The last time I was single, I lived for a couple of years in Salzburg, Austria. I love that city and I’ve made a number of return trips over the years since 1978, the last year of my more-or-less permanent residence there. I love that city not just because of the friendships that formed during my time there, but also because of the atmosphere of antiquity which seems to emanate from the very stones. Of course, like anyone who lives in an amazingly picturesque location, I constantly saw scenes I wanted to capture in photography. And like anyone who has visited this birthplace of Wolfgang Amadeus Mozart, I had an ongoing fascination with the cityscape of the old town.
My favorite perspective on Salzburg is from a bridge called the “Müllner Steg” that spans the Salzach River just north of the city. I took dozens of pictures from that vantage point while living there and each time I return for a visit, I make my way through the tight, winding medieval streets to the banks of the river to compose more photos of one of my favorite subjects.
Salzburg has more cloudy days and nights than clear, so when a particular evening in May, 1978 settled in with cloudless skies which coincided with a full moon, I knew I had to get to the Müllner Steg as quickly as I could. As I walked out on the bridge span with my camera and tripod, amazement seized me. A full moon sat suspended in a velvet sky reflecting off the calmly flowing waters of the Salzach.
This was a rare moment and I had an opportunity I knew would never come again in my life. I set up my gear and shot – and ended up capturing one of my all-time favorite photos.
Photographers will tell you that many of their great photos occur this way. You’re in the right place at the right time. Coincidence? Well, not exactly. You see, I’d lived in Salzburg for two years prior to May, 1978. I’d crossed the Müllner Steg many times and frequently I’d thought how wonderful it would be to catch the ancient churches and fortress on a clear, moon-bathed night. I’d also used my camera repeatedly and in the process learned how to take time exposures on a steady tripod by adjusting the aperture and shutter speed using either the camera’s internal timer to release the shutter or employing a cable release. Then, when the rare opportunity presented itself, I was ready. Nurture your photography skills and right when you need them, they’ll nurture you!
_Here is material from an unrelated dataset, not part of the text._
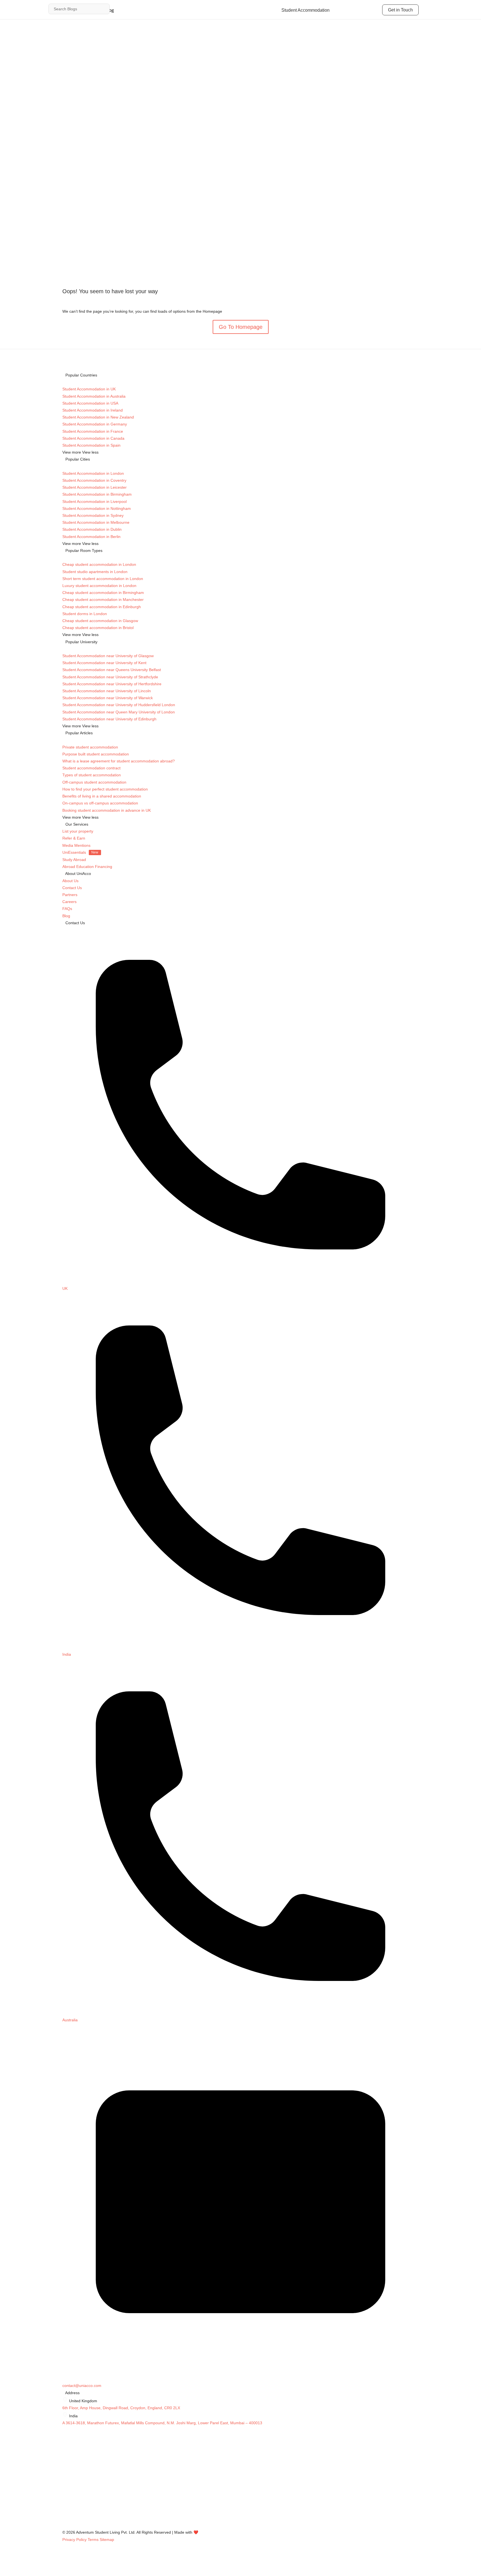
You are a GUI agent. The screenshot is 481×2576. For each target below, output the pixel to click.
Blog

I think there’s a spiritual lesson here. As I’ve preached many times, spiritual maturity and insight don’t come quickly. There simply is no rapid path to wisdom. The capacity to understand deeper spiritual truths and discern the presence of God come after years of struggle. Then, after we’ve walked the same path repeatedly, imagining possibilities and nurturing our fond desires, an opening occurs where one had not been previously. Since we’ve been steady in pursuing this spiritual path over the long haul, we’re present to perceive beauty where before it would have eluded us.
This past March, I had one of the loneliest days I’ve experienced since I moved to Birmingham a year previously. I voiced a prayer at that point, a wordless inner intention – as the Apostle Paul said it – in groans that words could not express (Romans 8:26). Only a few minutes later, I received a text message from a friend in Richmond. He and a number of my Richmond friends were thinking about me, he said, and they wanted to know that they missed me. It was as if the full moon had risen over the ancient fortress of my heart, spilling a silver, silken beauty over the river of my soul.
Yes, I’d nurtured those relationships repeatedly while living in Virginia. Yes, they gather every Tuesday, the same day I used to meet with them and this happened to be a Tuesday. Yes, the odds were that at some point, they’d send a text telling me that they missed me.
But this timing was perfect – I hadn’t needed that text at any point like I needed it then. Mere coincidence? Nope. Nurture the community of faith and it will nurture you, right when you need it. I think that’s how God works.